This blog post was originally going to be called “does corporate management structure mirror the architecture of a modern day computer?”. I began writing, and during my research a colleague put me onto something called Conway’s law. Conway’s law is the idea that companies and organisations design systems that run parallel to their communication structure: “Any organization that designs a system (defined broadly) will produce a design whose structure is a copy of the organization’s communication structure.”—Melvin E. Conway.
At first I thought this may be a stretch, so I was shocked to find countless web pages and papers published all about Conway’s law. On reading further I realised that the reasoning behind the law made more sense than my impulsive idea to try and compare corporate structure to computer hardware. The law was born out of the idea that in order to build a large piece of software, there must be multiple authors and potentially stakeholders/clients communicating frequently. Proof of this can be found in the fact that Github holds more than 100 million repositories and over 40 million users. There is clearly a requirement for collaboration. Therefore, the software interface structure of a system will reflect the social boundaries of the organisation that produced it.

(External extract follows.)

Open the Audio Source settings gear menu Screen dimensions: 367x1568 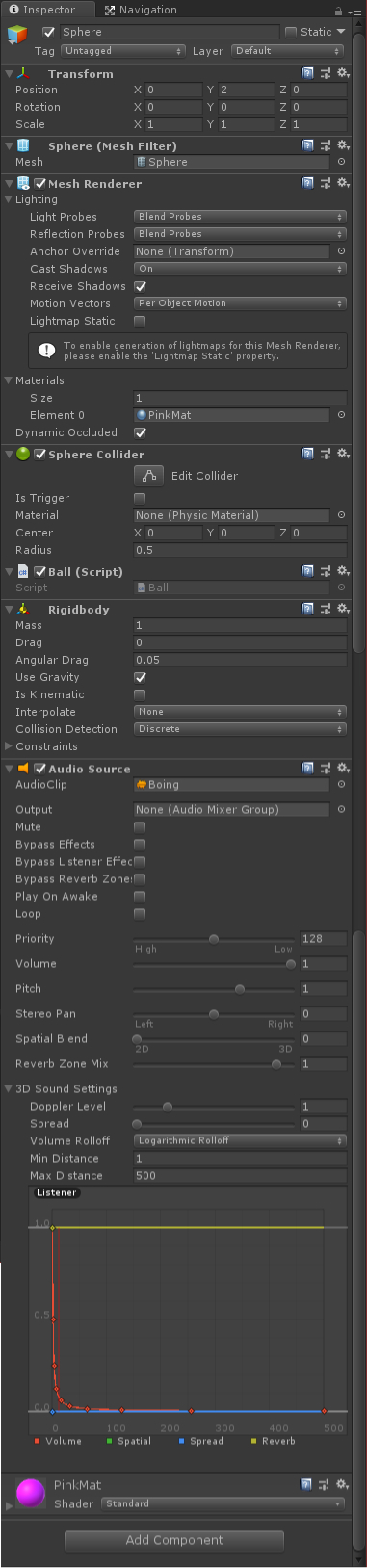(x=343, y=769)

A paper titled ‘Exploring the Duality between Product and Organizational Architectures’, published by the Harvard Business School, ran a study across multiple codebases to test Conway’s hypothesis. In this paper they use the term ‘the mirroring hypothesis’ in place of ‘Conway’s law’. The study showed that source code created by tightly coupled teams (often co-located) tends to be more monolithic, in comparison to the code produced by loosely coupled teams (potentially with a remote working structure), which tended to be more modular. This strongly supports the mirroring hypothesis—Conway’s law.

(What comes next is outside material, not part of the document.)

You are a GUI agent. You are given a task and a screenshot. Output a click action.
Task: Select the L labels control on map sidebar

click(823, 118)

Companies and organisations who appear to have consciously used Conway’s law to determine the outcome of their software product show to be very successful. Spotify, for example, use ‘squads’ which is a similar approach to scrum methodology where each team (approximately 6-12 developers) work on their own feature area. Due to Conway’s law, this generates modular code bases which have clearly proven effective for the company (assuming that Spotify teams actually work this way—Ed.).

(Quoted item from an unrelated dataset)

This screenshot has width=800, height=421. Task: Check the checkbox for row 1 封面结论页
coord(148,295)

Working at a management consultancy, this brought me to question how the communication relationship between developers and non-technical people (such as traditional consultants) can affect the structure and nature of source code. In a situation where the consultant has strong input on a project, this would make the source code more modular. This is more due to the fact that features might change so it makes more sense to have a more decomposed codebase which allows you to plug-in/remove different features without added work and complication if a design decision changes. At first I thought this was a good example of Conway’s law that I’ve seen first hand in the workplace. However, I then realised that it has nothing to do with the communication structure as such. Arguably it’s more that changes in requirements and scope lead to a modular codebase.
The next thing I considered is how Conway’s law has held up over the years, and how it will hold up in the future, and the kind of software that will be created. Due to Covid-19, most if not all developers are currently working from home. This is forcing organisations to have to work in a decentralised manner. Assuming that productivity remains the same, this may cause organisations to modify their remote working policies). At first this may suggest that all codebases built by organisations will become modular and decomposed code. I don’t necessarily agree.
With the rise of tools like Atom and Microsoft Live Share, which allow for live collaboration on code and give teams a way of pair-programming effectively, the reason for code staying modular may have nothing to do with communication structure. Having multiple authors working on a document simultaneously works well and can cut out major overheads, as I experienced the other day when working on a monolithic codebase with someone else who was also working remotely. The fact we were located at opposite ends of the country did not change the fact that the code base was monolithic. This may have been down to the fact that the team working on this code base was small and it started out monolithic, with only one author. But the point still stands that the outcome of future software design is vastly more complex than the argument that “everyone is decentralised therefore every code base will be heavily modular”.